雖然如此，鑒定賴氨酸甲基化底物并不簡單。與鑒定磷酸化修飾用引入³²P標記不同，³H或¹⁴C的低放射性使放射性同位素檢測方法在賴氨酸甲基化底物鑒定上難以實施。甲基化，尤其是單甲基化(Kme1)，只在其底物中引入了一個很小的結構基團，因而被修飾的賴氨酸基團與未發生修飾的賴氨酸基團差別細微，只有一個極小的構象用來開發親和性抗體。若要同時兼顧親和性和特異性，開發與序列無關的甲基化抗體(泛抗體)是一個巨大挑戰。其結果是， 由于沒有合適的甲基化肽段富集方法為后續質譜分析提供肽段，賴氨酸甲基化底物的鑒定進程緩慢。正如磷酸化和賴氨酸乙酰化組學研究中描述，親和富集是研究蛋白質翻譯后修飾(PTM)整體分析的關鍵步驟(Kim,S.C.et al.Substrate and functional diversity of lysine acetylation revealed by a proteomics survey.Mol Cell23,607-618(2006))。由于單甲基化修飾的賴氨酸和未修飾的賴氨酸的物化性質差異很小，因此采用如分離磷酸化多肽的固定化金屬親和層析(IMAC)等化學方法來分離甲基化修飾的賴氨酸多肽很困難(Ficarro,S.B.et al.Phosphoproteome analysis by mass spectrometry and its application to Saccharomyces cerevisiae.Nature biotechnology20,301-305(2002))。另外，制備高特異性和高親和性的抗賴氨酸單甲基化的抗體也很困難。因此，需要對現有的基于蛋白質組學技術進行創新才能對賴氨酸甲基化修飾進行鑒定和分析。
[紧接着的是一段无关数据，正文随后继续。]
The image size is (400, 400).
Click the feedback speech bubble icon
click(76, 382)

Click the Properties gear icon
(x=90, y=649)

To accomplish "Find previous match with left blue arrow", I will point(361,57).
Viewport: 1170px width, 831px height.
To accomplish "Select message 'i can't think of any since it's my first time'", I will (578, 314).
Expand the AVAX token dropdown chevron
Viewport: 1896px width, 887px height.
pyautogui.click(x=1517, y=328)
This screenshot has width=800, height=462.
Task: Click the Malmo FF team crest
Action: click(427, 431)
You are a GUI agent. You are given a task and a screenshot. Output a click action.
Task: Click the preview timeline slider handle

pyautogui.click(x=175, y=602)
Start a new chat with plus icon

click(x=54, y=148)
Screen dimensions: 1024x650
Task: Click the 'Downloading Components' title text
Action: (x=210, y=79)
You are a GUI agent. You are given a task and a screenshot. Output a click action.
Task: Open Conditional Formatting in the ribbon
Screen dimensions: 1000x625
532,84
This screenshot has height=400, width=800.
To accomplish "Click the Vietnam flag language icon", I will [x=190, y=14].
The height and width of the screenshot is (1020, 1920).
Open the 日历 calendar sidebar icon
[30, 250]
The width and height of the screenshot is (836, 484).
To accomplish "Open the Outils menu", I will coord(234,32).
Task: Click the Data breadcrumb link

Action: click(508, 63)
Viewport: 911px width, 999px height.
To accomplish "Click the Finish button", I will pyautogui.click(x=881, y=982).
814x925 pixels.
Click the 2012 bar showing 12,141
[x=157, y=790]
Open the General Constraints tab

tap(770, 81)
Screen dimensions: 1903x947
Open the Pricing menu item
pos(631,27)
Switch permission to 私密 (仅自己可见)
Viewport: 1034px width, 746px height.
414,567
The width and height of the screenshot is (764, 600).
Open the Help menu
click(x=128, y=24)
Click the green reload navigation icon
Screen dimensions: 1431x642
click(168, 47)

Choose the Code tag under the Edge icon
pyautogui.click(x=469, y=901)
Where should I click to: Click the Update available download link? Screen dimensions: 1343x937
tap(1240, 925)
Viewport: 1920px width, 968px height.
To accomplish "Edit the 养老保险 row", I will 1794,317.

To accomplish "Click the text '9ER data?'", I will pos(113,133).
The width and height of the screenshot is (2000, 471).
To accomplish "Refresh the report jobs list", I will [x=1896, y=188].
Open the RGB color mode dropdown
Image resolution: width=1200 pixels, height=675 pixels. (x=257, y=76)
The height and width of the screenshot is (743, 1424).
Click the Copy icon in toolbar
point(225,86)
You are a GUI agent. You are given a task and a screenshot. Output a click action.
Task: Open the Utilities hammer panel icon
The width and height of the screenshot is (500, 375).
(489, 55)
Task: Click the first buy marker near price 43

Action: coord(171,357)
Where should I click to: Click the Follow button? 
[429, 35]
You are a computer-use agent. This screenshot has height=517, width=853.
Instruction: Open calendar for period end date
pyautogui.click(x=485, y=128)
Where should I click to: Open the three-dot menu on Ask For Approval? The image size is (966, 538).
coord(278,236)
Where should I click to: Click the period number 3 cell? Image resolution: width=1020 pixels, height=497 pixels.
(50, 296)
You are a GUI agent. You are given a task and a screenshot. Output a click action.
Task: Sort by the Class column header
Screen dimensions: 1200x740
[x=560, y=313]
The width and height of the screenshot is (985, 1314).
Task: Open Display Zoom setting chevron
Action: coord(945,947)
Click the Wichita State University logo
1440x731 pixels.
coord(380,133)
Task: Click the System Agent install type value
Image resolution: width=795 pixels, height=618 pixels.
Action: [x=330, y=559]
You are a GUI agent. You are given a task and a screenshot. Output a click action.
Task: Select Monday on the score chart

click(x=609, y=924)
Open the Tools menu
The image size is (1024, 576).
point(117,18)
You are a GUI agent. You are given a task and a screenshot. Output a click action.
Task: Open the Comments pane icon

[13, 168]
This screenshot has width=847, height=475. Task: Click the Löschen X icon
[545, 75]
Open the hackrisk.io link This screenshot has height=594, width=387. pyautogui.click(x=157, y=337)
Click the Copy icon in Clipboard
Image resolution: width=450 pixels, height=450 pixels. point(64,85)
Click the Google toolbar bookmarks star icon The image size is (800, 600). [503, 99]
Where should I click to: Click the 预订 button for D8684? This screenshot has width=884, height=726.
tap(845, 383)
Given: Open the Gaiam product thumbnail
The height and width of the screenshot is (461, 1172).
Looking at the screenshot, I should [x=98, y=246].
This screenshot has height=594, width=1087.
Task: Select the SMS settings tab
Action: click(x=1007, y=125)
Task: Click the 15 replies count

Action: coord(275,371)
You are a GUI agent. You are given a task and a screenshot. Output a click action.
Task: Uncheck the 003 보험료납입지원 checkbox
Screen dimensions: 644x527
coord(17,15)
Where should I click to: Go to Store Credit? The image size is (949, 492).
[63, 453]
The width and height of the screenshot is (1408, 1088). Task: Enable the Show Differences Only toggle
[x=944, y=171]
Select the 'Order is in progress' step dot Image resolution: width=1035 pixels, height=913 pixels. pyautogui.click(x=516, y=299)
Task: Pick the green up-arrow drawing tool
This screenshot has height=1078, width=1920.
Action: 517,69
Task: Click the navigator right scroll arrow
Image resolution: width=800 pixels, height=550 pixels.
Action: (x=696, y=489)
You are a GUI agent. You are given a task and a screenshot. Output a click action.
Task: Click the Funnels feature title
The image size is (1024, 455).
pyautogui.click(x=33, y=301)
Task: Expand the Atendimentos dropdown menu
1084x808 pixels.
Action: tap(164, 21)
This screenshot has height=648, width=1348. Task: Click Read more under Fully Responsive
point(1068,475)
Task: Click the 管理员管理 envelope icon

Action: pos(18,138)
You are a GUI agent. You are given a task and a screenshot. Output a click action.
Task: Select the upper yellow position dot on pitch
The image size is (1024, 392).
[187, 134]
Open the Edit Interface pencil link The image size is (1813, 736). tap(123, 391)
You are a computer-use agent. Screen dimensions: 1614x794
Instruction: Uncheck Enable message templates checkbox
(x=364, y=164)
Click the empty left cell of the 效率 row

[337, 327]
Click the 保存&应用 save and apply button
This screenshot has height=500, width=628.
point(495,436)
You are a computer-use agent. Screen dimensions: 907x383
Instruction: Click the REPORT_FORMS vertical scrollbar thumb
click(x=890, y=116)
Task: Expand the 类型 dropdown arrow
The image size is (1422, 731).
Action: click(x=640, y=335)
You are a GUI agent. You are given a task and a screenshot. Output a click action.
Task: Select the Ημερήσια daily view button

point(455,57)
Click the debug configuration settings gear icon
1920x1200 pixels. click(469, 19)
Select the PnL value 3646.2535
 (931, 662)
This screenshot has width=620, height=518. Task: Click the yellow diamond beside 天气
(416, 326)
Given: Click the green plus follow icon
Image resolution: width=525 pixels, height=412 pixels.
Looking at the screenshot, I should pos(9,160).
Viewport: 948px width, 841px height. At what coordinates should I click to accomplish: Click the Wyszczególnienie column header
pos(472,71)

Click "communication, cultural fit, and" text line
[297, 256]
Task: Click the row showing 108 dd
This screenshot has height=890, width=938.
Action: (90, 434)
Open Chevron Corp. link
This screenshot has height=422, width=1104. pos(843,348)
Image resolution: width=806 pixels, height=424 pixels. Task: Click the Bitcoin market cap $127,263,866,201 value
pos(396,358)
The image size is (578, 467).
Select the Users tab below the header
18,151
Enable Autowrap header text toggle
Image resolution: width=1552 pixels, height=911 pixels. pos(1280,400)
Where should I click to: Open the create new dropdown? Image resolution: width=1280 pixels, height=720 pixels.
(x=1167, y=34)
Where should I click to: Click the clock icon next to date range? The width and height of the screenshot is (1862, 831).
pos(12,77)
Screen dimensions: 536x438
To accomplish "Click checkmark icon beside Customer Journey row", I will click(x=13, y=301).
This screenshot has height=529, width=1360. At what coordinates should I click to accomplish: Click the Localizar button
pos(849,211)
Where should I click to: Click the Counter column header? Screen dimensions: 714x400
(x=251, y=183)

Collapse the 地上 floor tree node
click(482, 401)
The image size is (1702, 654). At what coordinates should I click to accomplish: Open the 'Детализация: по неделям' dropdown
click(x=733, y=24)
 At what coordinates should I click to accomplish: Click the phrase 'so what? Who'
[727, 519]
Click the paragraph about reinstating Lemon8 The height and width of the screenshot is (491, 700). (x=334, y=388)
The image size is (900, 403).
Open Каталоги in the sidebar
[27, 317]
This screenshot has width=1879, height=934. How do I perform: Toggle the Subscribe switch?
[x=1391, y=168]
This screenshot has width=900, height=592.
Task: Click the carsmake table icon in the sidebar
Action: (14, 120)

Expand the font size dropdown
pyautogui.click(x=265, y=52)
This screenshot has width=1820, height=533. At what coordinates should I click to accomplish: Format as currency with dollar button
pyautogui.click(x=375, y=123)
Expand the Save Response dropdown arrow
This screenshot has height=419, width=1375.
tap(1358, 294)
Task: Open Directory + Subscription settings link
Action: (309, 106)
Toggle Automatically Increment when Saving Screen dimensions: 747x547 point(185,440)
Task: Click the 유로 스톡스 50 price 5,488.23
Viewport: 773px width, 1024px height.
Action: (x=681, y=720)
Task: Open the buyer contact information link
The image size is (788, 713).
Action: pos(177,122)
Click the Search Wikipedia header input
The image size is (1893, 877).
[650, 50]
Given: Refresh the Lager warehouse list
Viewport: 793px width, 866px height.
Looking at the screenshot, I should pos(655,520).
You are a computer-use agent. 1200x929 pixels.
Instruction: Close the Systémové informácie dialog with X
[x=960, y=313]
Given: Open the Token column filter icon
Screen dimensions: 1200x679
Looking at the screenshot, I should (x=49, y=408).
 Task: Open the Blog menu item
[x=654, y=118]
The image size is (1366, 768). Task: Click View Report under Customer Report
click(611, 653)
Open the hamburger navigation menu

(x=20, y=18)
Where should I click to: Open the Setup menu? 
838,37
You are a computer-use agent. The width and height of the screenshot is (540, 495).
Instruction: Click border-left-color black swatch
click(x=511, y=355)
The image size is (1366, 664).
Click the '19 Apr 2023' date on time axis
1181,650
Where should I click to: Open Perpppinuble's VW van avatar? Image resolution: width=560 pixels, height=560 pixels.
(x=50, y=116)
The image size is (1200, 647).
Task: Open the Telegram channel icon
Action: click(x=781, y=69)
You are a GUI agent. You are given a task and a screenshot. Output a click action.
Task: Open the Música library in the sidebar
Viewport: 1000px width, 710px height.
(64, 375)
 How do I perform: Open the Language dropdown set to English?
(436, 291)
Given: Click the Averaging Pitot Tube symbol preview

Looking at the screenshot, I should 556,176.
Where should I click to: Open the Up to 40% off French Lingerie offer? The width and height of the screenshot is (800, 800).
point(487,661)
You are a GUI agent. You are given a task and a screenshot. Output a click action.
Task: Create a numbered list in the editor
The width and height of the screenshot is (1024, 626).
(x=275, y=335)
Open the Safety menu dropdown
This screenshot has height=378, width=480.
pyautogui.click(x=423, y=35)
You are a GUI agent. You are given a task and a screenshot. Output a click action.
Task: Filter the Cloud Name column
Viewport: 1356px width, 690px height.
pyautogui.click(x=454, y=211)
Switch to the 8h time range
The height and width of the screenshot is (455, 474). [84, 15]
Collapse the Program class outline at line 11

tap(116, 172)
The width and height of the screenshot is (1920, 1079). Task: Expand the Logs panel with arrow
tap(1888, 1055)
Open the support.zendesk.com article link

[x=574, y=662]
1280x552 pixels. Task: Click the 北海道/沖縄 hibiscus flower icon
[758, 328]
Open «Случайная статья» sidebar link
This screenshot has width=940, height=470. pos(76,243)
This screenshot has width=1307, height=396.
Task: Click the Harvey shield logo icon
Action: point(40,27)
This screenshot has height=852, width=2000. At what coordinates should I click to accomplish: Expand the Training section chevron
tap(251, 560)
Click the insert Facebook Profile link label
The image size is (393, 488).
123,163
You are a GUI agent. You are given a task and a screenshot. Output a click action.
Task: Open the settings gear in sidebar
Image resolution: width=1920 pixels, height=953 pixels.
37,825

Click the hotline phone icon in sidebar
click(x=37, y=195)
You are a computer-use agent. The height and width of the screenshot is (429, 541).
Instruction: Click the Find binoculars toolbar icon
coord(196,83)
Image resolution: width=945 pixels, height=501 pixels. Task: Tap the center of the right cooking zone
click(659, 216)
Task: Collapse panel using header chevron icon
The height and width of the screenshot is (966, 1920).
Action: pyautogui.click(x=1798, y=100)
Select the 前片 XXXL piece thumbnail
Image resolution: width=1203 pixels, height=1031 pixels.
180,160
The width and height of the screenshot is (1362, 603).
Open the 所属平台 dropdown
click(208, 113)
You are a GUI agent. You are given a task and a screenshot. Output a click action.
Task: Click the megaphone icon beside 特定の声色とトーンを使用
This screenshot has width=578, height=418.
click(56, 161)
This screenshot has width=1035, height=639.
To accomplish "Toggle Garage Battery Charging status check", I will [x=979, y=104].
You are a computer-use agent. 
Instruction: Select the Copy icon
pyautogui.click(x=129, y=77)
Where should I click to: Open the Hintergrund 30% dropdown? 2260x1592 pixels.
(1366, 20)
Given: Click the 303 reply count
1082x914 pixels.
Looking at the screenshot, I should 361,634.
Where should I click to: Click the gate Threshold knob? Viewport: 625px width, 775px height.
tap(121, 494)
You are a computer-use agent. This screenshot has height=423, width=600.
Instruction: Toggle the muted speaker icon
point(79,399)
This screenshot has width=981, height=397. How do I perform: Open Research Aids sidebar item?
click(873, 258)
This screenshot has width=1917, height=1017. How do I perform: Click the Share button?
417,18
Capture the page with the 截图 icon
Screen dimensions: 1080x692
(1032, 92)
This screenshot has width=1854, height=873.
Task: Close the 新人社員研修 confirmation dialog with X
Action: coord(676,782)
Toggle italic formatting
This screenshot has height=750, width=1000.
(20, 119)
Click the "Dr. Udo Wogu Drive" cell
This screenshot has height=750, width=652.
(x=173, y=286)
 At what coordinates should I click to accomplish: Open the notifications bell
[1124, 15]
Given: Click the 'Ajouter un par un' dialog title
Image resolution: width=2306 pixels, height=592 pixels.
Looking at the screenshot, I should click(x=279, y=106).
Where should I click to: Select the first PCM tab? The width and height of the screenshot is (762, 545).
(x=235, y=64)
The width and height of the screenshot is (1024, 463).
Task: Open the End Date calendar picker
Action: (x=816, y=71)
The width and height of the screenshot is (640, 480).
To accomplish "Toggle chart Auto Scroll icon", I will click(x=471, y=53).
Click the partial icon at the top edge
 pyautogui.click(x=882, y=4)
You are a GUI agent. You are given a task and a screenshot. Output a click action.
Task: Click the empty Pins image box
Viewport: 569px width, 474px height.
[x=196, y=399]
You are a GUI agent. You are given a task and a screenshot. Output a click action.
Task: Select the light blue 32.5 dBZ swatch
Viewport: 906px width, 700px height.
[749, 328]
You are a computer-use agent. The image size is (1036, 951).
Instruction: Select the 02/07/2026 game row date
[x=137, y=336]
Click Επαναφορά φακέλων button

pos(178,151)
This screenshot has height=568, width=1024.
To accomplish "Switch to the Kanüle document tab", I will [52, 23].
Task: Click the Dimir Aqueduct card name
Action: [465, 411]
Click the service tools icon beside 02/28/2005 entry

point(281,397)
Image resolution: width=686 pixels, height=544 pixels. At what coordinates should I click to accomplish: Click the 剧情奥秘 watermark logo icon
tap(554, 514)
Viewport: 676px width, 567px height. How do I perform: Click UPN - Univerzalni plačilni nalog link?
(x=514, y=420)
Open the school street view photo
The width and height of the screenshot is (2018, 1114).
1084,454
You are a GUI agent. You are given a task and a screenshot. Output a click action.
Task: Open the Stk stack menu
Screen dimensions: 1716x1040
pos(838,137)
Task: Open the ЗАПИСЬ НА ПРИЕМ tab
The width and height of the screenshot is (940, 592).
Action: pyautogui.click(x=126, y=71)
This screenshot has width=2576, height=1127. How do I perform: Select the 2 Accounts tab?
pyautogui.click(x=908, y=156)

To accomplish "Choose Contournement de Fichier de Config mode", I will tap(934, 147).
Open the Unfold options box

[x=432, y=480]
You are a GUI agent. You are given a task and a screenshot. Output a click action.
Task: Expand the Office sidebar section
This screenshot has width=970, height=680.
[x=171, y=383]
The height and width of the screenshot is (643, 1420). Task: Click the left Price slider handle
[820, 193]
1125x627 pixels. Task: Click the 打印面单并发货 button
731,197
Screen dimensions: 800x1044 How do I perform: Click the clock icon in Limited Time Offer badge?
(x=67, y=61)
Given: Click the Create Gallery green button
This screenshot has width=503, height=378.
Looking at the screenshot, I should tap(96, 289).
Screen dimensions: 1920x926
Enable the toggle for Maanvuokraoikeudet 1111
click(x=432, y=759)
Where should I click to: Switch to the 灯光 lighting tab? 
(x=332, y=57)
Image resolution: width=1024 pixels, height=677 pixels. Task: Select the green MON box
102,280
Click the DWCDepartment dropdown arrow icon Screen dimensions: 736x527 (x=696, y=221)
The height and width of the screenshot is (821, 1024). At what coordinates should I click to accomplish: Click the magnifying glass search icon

特別地，需要對賴氨酸單甲基化修飾的底物鑒定與定量分析方法進行全新的發明創造。

發明內容

為解決這個技術困難，本發明開發了一個新的化學蛋白質組學方法。利用該方法可以高效、準確的鑒定肽段中是否發生賴氨酸ε-胺基單甲基化修飾以及修飾的位點，定量分析修飾的變化水平。

一方面，本發明提供一種鑒定底物肽段或蛋白中是否在賴氨酸的ε-胺基上發生單甲基化修飾的方法，方法包括：采用體外氮酰化衍生化反應，讓所述的底物上的單甲基化ε-胺基的賴氨酸殘基衍生為酰甲基化ε-胺基；用抗酰甲基化的泛抗體親和富集發生酰甲基化修飾的肽段；用液質聯用質譜儀鑒定抗體親和富集的多肽是否發生了丙酰甲基化修飾。

優選的，根據液質聯用質譜儀檢測獲得的結果，并由此判斷或推定底物蛋白或肽段上是否實際存在的賴氨酸單甲化修飾。